I have an answer to this because this is something we definitely need to discuss.
The Koran is a book. A work of literature. What makes my entire profession as a literary critic possible is this interesting quality works of literature possess: they allow for as many (and more) readings as there are people on this planet. And all these readings have a right to exist. They don’t all have the right to get a passing grade in my courses but that’s a different matter.
The Koran only says what I want it to say. If I want to read the Koran (the Bible, Don Quixote, the menu I’ve been given at the local diner, etc) as saying that I need to stand on my head, say coocooricoo ten times and wave an orange flag in the process, who’s to stop me?
Islam, Christianity, Buddhism, the scholarly interpretation of War and Peace, etc. exist in a bizillion and one variations. Give me 10 minutes, and I will scare up 5 Christians right on the spot who assign a completely different meaning to any chosen verse from the Bible. Of course, they will all be totally wrong because the correct reading is mine but their readings will still exist.
When Spaniards went to slaughter the indigenous peoples of the Americas, they were waving Bibles throughout the entire process. But the Bibles didn’t make them slaughter children and rip out fetuses from women’s bellies and throw them to the dogs. The Bible was just an excuse. I read the Bible and it didn’t make me want to slaughter anybody. I also read the Koran and it didn’t make me a terrorist.
The problem doesn’t reside in books. It resides in the incapacity of many people to accept that their holy books are only holy to them and that it is fine. But if books – not just these books, any books at all – didn’t exist, there would still be crowds of people who would find it hard to accept the truly radical idea that what is super important to me might seem stupid, insignificant, and ridiculous to somebody else.
The greatest step forward we can all take in our development as human beings is to understand that nobody else is me. And that’s OK. The most horrible things human beings inflict on each other stem from their incapacity to see where they end and other people begin. Abusive parents lash out at their children when the children fail to perform as the perfect mirrors of the parents’ fantasies. Rapists invade the bodies of other human beings because they can’t accept those beings’ agency. Immigrants are marginalized when they can’t blend in completely and become the mirror image of the locals. Cartoonists are gunned down when their sense of humor differs from that of somebody else.

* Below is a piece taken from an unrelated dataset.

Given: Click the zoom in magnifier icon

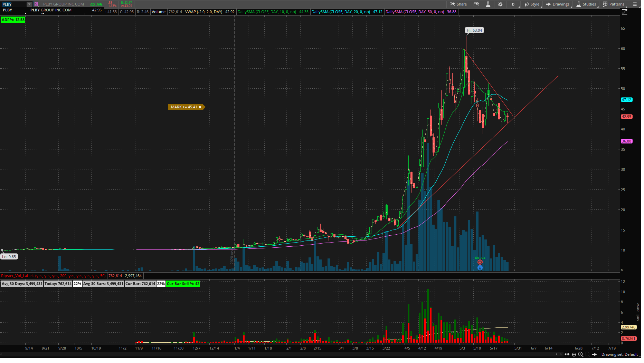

The reason why it is so damn hard to accept that other people are not a part of me is because this idea leads directly towards a great existential loneliness and confers an enormous responsibility to become worthy of the word “individual.” And that’s such an incredible drag. Who wants to do all that when there is an easy alternative to grab some ancient tome and go bash some folks in the head with it to convince them that they are an extension of me?